The good news is you can do a lot of things with a box, but it has a cost. We simplify the world in order to change it, but there is a lot more outside the box. There are many possible boxes, and there is no science to selecting them. Even if you want to build statistics, you have to select the boxes. For example if you track how many people come to a store at night, it means a priori, you’ve selected the concept “at night.”
No single model, no single box is either true or false. The only way to assess them is the criteria of usefulness. And, since a strategy has to be frozen in order to bring growth, but the world is not frozen at all, one day or another, you will need a new strategy, which means a new box.
Q: What are the best techniques a manager or leader can use to stimulate creativity within a team? How do you know if you’re succeeding?
Luc de Brabandere: When you teach mathematics, you try to transfer knowledge to a student, and you’re happy at the end of the day if the knowledge you had in the morning is in someone else’s head in the evening. In creativity, absolutely not. You can’t teach creativity; you have to share a passion. So my first tip is: Build what you do from your own passion. Whether you like soccer, fishing, music, whatever—you are ten times better if you use examples of creative thinking from your own passion.
The second is to replace “yes, but” with “yes, and.” Not a single idea on this planet is born good, so it makes no sense to tell someone their new idea is bad.
The success criteria in my job is energy. A good brainstorm brings some new ideas, but it also keeps the energy in the room very high.
Q: What are some of the top inhibitors to creativity? Does the size of the group or organization play a big role?
Luc de Brabandere: I searched many years for the rules of creativity, but I finally gave up. When you ask people where they got a great idea, it’s sometimes in the shower, it’s sometimes in a meeting. Great ideas can come from large groups. The message is diversity—sometimes be alone, sometimes be with people.
The same is true for knowledge. If you ask people, “Do you think knowledge is a must for creativity?” they say, “Yes, absolutely.” But you have examples of people finding good things who don’t know anything about a topic. Either/or is not a good way; it should always be and. There is no science to creativity; you can’t organize creativity the way you organize marketing.

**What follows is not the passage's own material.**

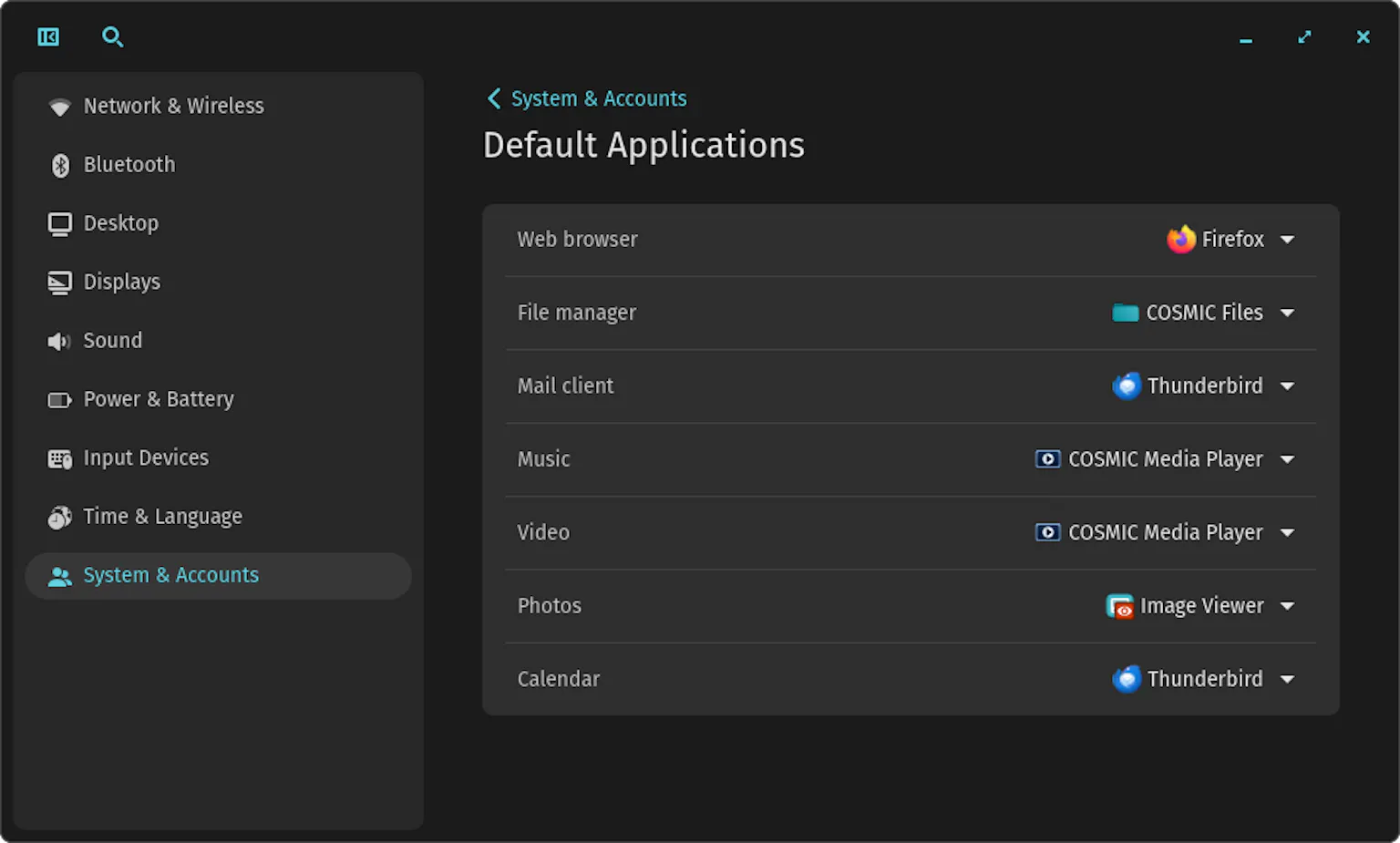The height and width of the screenshot is (843, 1400).
Task: Open the Web browser dropdown
Action: pyautogui.click(x=1287, y=239)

Q: Let’s talk about Cartoonbase, the creative agency you founded. What was the impetus behind it and how does it connect to your past work?
Luc de Brabandere: I started Cartoonbase when I started at BCG in 2001. For the first 10 years, it was an evening job, my passion. Imagination works with images, and I was convinced that artists and consultants should work together, side by side.
To develop and spread creativity throughout BCG, I would use cartoons everywhere rather than PowerPoint. I cannot draw, but Belgium is the home of cartoons; cartoons are part of our culture. The problem is not to find artists, it’s to select the right ones. However, artists cannot talk to CEOs; they need a consultant to translate.
During our last BCG partners meeting, Microsoft’s CEO Satya Nadella was the keynote speaker on the question “What is the number one responsibility of a CEO?” His answer: “To clarify!” I would add “To make things visible.” Cartoonbase videos are known to reach both objectives. That’s where our success comes from.
At Cartoonbase, we have 20 people—half are artists, half are consultants. With video taking off, cartoons are now a side business and the heart of the business is videos. This year, we’ll have 2 million euros in sales, and growth is unlimited.